Monday, December 8, 2014

Capitalism is crazy



Capitalism is crazy.
NY Times documents how a company is destroyed sending jobs overseas.  California Teachers Retirement System is part of the destroyer team.
Timken Steel of Canton Ohio.
…If he can’t, or if another company comes along with an offer too rich to refuse, Mr. Timken acknowledges what many in Canton would rather not say out loud. “If the number is big enough, the board is going to have to look at it and say, ‘Ugh, O.K., unless you can show me a plan that’s better than that, we’re going to take it,’ ” he said. “We’re a publicly traded company.”
As in all publicly traded companies, TimkenSteel’s board and top executives have a fiduciary duty to shareholders to maximize both profits and investor returns. For many companies in the region, that has meant cutting costs and moving production to places where labor is cheaper. Goodyear Tire & Rubber, for example, was founded in nearby Akron in 1898, but Goodyear hasn’t made regular tires in the onetime rubber capital of the world in more than three decades….
“The professor said we’d all be bankers and consultants and lawyers and health care professionals,” Mr. Timken recalled. “There’s a role for those people, but the ripple effect of manufacturing is dramatically higher than the ripple effect of banking. It creates wealth. And countries that have let it slip away have suffered.”

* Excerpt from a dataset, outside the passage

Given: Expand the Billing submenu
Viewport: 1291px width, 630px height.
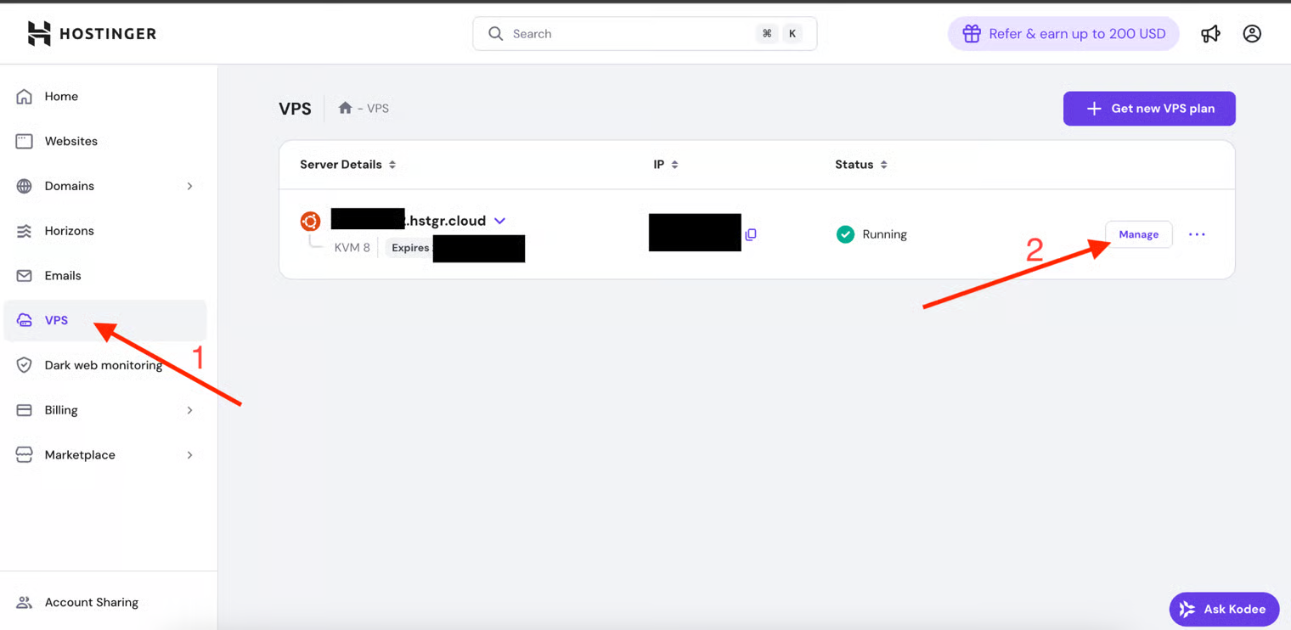Looking at the screenshot, I should click(189, 410).
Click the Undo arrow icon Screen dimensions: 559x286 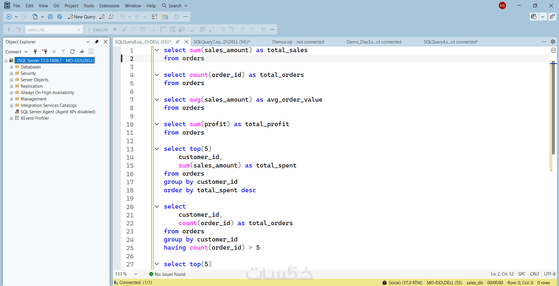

Continue reading the main story
“It’s been 115 years and we’re still here,” he added of the family business. “We never went bankrupt, never sold out and I feel a personal obligation to continue it.”….

The tale of Timken and the activist investors might seem like a Michael Moore-style good guy/bad guy narrative of Wall Street greed. But the players in this drama are not black-and-white caricatures. The reality is more nuanced and reveals the pressures executives and money managers, not just workers and residents in local communities, face in today’s economy.
Relational wasn’t the only investor to take on Timken. Its partner from early on was the California State Teachers’ Retirement System, known as Calstrs. One of the nation’s largest public pension funds, with $187 billion in assets, Calstrs owned only $16 million worth of Timken stock at the start of the fight, compared with $250 million for Relational, but it also has more than a billion dollars under management with Relational. A higher return on its Timken shares would help meet $11.45 billion in annual payments that are due to more than 236,000 teachers and other retirees.

Relational had experience pressuring old-line industrial companies to change their ways. The firm was founded in 1996 by Ralph V. Whitworth and David H. Batchelder, who first made their reputations working for T. Boone Pickens, the corporate raider.